__Set task__
Edit the stretch of the listing that opens with the line containing "This screenshot has height=527, width=733." and closes with the line containing "(x=156, y=11)": write out only those lines, replacing "hamburger" with "three-line" and keeping everything else unchanged.

start Records provided

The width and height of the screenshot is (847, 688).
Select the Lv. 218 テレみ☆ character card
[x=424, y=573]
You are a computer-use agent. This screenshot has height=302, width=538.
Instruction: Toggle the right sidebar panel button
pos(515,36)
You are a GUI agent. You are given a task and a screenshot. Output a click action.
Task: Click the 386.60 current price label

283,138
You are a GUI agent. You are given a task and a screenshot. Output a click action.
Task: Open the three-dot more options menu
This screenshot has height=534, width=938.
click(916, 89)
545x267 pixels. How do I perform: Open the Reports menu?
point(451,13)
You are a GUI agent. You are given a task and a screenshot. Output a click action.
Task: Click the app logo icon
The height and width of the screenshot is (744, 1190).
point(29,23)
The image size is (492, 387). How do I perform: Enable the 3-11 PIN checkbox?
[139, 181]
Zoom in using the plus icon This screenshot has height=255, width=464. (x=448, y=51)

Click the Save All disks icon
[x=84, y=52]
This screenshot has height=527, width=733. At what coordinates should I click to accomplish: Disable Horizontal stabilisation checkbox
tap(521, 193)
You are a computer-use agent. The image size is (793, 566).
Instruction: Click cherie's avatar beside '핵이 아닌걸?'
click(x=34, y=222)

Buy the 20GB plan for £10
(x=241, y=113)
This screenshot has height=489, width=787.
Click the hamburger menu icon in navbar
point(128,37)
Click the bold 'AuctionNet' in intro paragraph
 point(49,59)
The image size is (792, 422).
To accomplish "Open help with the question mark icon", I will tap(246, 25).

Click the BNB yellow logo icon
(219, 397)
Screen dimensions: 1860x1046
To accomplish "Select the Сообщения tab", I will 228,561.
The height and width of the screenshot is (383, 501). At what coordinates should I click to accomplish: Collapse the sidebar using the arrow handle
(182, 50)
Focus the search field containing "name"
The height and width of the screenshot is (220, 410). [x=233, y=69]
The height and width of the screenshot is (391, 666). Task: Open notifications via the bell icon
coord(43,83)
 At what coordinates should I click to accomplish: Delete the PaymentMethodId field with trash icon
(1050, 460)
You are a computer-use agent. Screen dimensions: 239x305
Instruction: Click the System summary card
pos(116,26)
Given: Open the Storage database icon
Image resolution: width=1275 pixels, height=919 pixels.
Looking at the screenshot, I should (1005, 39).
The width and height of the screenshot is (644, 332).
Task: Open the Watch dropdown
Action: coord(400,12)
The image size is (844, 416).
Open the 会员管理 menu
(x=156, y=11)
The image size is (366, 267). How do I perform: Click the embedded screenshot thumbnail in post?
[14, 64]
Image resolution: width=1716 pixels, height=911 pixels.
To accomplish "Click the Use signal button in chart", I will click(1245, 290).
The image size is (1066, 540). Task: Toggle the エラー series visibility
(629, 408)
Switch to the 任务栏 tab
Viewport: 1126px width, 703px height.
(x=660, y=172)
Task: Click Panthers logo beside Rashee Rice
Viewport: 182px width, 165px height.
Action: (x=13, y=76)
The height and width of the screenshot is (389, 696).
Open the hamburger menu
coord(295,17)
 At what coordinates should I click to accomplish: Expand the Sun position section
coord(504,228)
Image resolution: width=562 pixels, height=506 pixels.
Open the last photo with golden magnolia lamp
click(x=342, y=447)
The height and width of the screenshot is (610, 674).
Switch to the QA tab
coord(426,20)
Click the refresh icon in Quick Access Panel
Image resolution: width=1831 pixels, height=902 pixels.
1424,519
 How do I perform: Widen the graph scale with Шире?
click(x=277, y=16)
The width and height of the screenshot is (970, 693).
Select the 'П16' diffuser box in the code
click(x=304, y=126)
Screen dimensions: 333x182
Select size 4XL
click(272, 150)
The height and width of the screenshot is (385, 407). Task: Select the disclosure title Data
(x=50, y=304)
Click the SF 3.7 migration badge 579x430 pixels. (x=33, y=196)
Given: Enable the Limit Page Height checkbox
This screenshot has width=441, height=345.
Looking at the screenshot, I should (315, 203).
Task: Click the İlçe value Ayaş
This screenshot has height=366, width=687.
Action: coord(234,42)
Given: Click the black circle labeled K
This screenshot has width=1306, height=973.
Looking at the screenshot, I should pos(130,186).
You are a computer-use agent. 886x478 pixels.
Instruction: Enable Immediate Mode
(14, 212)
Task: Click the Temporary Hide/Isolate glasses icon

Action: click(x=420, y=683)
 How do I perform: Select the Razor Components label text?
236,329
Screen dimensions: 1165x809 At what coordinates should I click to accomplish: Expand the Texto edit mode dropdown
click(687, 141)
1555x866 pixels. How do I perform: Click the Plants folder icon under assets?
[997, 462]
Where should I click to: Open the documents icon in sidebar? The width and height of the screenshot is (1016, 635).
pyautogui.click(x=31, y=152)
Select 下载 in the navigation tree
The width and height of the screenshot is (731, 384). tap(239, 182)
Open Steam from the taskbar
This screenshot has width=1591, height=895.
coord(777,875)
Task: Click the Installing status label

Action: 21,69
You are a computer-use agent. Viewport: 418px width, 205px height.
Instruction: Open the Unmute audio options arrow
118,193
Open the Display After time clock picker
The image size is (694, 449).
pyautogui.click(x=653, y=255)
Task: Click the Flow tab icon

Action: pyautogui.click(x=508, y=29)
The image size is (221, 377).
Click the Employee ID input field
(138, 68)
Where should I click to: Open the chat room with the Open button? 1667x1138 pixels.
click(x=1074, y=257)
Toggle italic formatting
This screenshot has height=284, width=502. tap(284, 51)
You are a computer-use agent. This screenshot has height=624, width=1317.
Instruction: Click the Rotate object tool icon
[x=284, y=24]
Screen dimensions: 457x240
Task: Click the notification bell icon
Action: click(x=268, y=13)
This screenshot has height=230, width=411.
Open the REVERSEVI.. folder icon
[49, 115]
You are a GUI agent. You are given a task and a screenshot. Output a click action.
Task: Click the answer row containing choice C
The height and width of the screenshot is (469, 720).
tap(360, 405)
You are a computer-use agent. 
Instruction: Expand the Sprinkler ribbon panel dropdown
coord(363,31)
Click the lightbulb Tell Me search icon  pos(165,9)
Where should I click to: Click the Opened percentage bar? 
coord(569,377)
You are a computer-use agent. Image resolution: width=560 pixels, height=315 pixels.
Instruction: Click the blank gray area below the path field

end Records provided

__Written answer__
This screenshot has height=527, width=733. At what coordinates should I click to accomplish: Disable Horizontal stabilisation checkbox
tap(521, 193)
You are a computer-use agent. The image size is (793, 566).
Instruction: Click cherie's avatar beside '핵이 아닌걸?'
click(x=34, y=222)

Buy the 20GB plan for £10
(x=241, y=113)
This screenshot has height=489, width=787.
Click the three-line menu icon in navbar
point(128,37)
Click the bold 'AuctionNet' in intro paragraph
 point(49,59)
The image size is (792, 422).
To accomplish "Open help with the question mark icon", I will tap(246, 25).

Click the BNB yellow logo icon
(219, 397)
Screen dimensions: 1860x1046
To accomplish "Select the Сообщения tab", I will 228,561.
The height and width of the screenshot is (383, 501). At what coordinates should I click to accomplish: Collapse the sidebar using the arrow handle
(182, 50)
Focus the search field containing "name"
The height and width of the screenshot is (220, 410). [x=233, y=69]
The height and width of the screenshot is (391, 666). Task: Open notifications via the bell icon
coord(43,83)
 At what coordinates should I click to accomplish: Delete the PaymentMethodId field with trash icon
(1050, 460)
You are a computer-use agent. Screen dimensions: 239x305
Instruction: Click the System summary card
pos(116,26)
Given: Open the Storage database icon
Image resolution: width=1275 pixels, height=919 pixels.
Looking at the screenshot, I should (1005, 39).
The width and height of the screenshot is (644, 332).
Task: Open the Watch dropdown
Action: coord(400,12)
The image size is (844, 416).
Open the 会员管理 menu
(x=156, y=11)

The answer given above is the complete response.